**The problem**
Please answer these questions using the endpoint guide below, marking your answers 1., 2., 3., one per line.
1. About how long does creating an endpoint take?
2. What should you do with the Authorization HTTP header if you didn't specify a token when creating the endpoint?
3. What are you still charged for while an endpoint is stopped?

**Extract**
The endpoint creation takes approximately five minutes.

How to call an endpoint

You can call an endpoint when you want to interact with an AI model hosted in this endpoint; for example, when you want to chat with the model. To call the endpoint, do the following:
  1. To get the endpoint ID, list all endpoints:
    nebius ai endpoint list
    
    In the output, copy the ID of the required endpoint.
  2. Get the endpoint IP address:
    nebius ai endpoint get <endpoint_ID> \
      --format json | jq -r '.status.instances[0].public_ip'
    
  3. Call the endpoint:
    curl "http://<endpoint_IP_address>/v1/chat/completions" \
       -H "Authorization: Bearer <token>" \
       -H "Content-Type: application/json" \
       -d '{
          "model": "llama-3-70b",
          "messages": [
             {"role": "user", "content": "Tell a joke about AI."}
          ]
       }'
    
    In the command, specify the following parameters:
    • <endpoint_IP_address>: IP address that you copied earlier.
    • <token>: Authentication token that you specified when you created the endpoint. If you didn’t specify any token, don’t use the Authorization HTTP header.
    • model: AI model that is hosted in the endpoint and that you chat with.
    • content: Message that you want to send to the model.
    The response looks like the following:
    {
      "choices": [
        {
          "message": {
            "role": "assistant",
            "content": "Why did the AI cross the road? Because it learned the optimal path after 10,000 epochs."
          }
        }
      ]
    }
    

How to stop or start an endpoint

If you don’t currently need your endpoint but you want to preserve it, you can stop the endpoint and then start it later. Computing resources of stopped endpoints aren’t charged. However, if you mounted a volume to the endpoint, you are charged for the volume even if the endpoint is stopped.
  1. To get the endpoint ID, list all endpoints:
    nebius ai endpoint list
    
    In the output, copy the ID of the required endpoint.
  2. To stop an endpoint, run the following command:
    nebius ai endpoint stop --id <endpoint_ID>
    
  3. To start an endpoint, run the following command:
    nebius ai endpoint start --id <endpoint_ID>
    

How to delete an endpoint

If you no longer need the endpoint, delete it:
  1. To get the endpoint ID, list all endpoints:
    nebius ai endpoint list
    
    In the output, copy the ID of the required endpoint.
  2. Delete the endpoint:
    nebius ai endpoint delete --id <endpoint_ID>
    
    If a static IP address is assigned to the endpoint, the prompt asks to confirm the address release. Enter y to confirm or n to keep the address allocated in a pool.

**Source data**

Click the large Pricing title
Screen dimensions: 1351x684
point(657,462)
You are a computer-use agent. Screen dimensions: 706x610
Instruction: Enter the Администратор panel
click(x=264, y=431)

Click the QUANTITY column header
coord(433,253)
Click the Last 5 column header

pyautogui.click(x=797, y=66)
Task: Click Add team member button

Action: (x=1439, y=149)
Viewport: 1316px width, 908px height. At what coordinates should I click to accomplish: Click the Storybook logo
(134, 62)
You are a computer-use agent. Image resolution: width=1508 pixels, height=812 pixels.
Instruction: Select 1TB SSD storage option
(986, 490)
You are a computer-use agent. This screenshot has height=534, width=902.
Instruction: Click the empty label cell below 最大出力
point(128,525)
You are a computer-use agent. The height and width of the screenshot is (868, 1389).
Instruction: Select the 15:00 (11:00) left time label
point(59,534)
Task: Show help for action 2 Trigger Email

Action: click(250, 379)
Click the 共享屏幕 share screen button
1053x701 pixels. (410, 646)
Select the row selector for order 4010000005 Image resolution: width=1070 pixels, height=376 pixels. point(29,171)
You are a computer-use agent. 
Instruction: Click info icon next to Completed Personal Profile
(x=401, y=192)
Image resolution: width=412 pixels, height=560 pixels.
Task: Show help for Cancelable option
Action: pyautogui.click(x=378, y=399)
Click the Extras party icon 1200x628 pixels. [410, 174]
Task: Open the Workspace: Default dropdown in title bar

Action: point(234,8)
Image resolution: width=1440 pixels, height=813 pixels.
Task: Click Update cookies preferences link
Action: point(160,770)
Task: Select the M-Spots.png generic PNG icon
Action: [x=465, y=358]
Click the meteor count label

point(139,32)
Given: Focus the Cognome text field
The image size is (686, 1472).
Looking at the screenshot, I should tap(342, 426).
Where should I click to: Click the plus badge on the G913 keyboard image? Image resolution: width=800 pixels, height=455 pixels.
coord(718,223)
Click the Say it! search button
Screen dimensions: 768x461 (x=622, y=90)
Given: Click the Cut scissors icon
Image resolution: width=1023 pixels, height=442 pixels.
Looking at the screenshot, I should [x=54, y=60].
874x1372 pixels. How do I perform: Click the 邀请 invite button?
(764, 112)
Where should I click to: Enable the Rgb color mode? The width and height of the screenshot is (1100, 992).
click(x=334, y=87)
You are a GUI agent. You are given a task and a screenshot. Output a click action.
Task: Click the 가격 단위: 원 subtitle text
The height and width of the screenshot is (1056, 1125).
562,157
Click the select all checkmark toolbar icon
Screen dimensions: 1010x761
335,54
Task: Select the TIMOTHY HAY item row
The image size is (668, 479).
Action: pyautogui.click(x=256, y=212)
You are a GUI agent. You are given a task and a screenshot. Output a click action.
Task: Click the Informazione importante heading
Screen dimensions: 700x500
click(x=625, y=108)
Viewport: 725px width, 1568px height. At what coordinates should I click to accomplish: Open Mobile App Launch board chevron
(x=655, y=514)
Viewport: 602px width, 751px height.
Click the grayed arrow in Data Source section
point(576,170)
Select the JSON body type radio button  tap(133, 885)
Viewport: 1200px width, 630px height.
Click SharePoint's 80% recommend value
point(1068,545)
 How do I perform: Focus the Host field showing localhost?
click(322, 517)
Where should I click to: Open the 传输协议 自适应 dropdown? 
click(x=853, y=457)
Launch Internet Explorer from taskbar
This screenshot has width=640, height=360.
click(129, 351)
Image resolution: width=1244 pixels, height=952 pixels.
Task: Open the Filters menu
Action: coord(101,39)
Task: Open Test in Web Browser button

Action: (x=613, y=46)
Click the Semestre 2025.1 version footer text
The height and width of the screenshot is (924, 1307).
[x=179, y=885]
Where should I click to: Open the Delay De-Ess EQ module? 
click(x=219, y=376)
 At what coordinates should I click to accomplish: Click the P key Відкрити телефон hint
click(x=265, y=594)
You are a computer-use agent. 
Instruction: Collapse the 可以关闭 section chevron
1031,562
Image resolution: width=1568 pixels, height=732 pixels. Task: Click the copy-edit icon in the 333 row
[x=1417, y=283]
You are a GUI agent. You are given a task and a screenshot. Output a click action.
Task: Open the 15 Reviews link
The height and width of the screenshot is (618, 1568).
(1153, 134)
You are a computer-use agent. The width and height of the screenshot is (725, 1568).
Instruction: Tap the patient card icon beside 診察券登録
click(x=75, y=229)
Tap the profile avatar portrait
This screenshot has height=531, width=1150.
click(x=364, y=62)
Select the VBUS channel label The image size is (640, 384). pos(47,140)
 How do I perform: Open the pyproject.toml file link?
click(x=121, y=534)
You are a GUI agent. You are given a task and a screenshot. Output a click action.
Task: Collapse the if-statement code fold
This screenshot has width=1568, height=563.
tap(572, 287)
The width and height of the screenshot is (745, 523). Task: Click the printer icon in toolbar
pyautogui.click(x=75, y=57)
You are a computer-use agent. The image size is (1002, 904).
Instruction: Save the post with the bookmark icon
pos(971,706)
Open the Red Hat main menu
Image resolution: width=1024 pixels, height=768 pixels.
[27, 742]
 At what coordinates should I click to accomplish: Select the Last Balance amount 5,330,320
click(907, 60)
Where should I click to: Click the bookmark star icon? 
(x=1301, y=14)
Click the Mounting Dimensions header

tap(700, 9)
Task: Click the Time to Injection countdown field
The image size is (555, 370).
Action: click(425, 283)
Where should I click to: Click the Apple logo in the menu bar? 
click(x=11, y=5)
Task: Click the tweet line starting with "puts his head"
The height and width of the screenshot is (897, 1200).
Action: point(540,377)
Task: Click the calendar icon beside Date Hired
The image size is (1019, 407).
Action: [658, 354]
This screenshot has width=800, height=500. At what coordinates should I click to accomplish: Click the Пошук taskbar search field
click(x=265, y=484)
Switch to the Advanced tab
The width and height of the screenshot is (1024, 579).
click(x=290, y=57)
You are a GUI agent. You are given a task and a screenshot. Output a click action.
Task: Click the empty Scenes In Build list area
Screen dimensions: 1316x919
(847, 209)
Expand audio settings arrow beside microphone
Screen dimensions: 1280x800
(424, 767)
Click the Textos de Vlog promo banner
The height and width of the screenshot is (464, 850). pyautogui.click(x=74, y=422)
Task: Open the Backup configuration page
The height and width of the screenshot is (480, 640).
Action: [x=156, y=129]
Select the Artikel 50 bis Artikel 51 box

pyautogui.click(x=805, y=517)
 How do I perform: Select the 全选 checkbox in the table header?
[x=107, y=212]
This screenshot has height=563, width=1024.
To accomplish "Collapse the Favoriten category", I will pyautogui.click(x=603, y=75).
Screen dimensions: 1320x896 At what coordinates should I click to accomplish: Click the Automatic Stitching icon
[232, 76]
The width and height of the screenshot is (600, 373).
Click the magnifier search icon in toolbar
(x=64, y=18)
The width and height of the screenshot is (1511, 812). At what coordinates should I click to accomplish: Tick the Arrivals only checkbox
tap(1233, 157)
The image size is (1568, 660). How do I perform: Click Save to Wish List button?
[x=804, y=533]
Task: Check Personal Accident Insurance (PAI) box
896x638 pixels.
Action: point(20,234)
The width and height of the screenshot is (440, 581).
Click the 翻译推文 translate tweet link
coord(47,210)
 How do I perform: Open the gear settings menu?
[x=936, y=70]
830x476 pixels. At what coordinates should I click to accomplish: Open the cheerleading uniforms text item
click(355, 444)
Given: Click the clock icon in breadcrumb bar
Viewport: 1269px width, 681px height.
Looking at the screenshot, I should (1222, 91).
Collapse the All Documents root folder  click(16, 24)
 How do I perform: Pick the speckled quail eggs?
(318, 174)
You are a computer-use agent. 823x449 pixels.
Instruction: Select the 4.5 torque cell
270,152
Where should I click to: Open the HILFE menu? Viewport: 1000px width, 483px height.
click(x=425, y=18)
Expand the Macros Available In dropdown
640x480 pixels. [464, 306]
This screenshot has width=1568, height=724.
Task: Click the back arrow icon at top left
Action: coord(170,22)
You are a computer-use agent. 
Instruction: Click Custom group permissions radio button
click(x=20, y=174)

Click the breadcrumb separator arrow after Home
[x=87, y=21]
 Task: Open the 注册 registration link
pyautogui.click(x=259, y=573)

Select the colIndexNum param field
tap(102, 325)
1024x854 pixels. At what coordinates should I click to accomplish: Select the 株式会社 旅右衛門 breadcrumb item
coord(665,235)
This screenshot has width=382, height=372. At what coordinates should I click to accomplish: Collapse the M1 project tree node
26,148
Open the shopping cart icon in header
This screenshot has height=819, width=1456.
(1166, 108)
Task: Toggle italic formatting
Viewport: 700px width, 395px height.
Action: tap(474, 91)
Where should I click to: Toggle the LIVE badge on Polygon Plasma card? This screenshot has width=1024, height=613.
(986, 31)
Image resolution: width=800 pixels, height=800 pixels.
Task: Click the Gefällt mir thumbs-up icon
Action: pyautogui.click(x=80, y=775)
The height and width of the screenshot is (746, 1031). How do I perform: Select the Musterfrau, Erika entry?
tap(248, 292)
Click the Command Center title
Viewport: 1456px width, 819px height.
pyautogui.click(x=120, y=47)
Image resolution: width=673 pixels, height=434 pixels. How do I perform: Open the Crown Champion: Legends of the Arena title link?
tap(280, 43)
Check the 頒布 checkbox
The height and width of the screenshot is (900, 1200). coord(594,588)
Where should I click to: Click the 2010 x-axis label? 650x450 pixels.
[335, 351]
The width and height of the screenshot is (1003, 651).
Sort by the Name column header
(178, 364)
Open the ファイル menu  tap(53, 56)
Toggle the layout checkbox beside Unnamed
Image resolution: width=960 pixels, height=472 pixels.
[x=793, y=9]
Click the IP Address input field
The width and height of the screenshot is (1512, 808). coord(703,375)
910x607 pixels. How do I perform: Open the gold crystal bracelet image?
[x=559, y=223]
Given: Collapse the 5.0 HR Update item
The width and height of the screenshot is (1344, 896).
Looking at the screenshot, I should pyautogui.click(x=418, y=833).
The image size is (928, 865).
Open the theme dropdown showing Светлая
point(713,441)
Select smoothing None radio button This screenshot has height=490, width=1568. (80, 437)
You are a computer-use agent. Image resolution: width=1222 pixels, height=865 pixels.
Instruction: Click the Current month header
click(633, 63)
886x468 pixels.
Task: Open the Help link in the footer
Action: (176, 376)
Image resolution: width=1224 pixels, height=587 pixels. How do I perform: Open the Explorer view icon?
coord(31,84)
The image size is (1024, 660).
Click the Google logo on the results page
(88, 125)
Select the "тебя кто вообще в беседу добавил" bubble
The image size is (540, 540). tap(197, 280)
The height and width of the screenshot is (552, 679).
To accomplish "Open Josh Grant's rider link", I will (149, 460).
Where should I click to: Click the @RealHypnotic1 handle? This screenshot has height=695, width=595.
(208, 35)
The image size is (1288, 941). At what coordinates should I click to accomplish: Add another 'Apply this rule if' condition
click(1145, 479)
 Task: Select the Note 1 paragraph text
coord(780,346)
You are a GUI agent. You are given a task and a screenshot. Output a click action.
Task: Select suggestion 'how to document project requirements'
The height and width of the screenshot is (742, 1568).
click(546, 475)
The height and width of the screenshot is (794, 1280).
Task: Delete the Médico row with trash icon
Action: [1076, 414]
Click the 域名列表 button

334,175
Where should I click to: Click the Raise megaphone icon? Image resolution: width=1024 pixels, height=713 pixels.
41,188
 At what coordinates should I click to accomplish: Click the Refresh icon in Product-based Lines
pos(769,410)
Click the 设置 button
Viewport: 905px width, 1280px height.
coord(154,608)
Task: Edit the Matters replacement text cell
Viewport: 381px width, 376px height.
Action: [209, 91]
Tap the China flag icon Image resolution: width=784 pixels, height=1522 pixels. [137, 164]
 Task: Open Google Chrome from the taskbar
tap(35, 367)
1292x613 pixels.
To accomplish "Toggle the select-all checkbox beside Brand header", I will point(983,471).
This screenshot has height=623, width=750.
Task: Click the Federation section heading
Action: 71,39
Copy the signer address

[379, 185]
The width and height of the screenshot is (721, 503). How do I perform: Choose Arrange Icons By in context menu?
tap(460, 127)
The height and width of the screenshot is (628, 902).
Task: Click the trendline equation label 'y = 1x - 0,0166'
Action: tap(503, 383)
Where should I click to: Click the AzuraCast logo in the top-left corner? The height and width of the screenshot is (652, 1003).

**Exercise output**
1. Approximately five minutes.
2. Don't use it.
3. A volume mounted to the endpoint.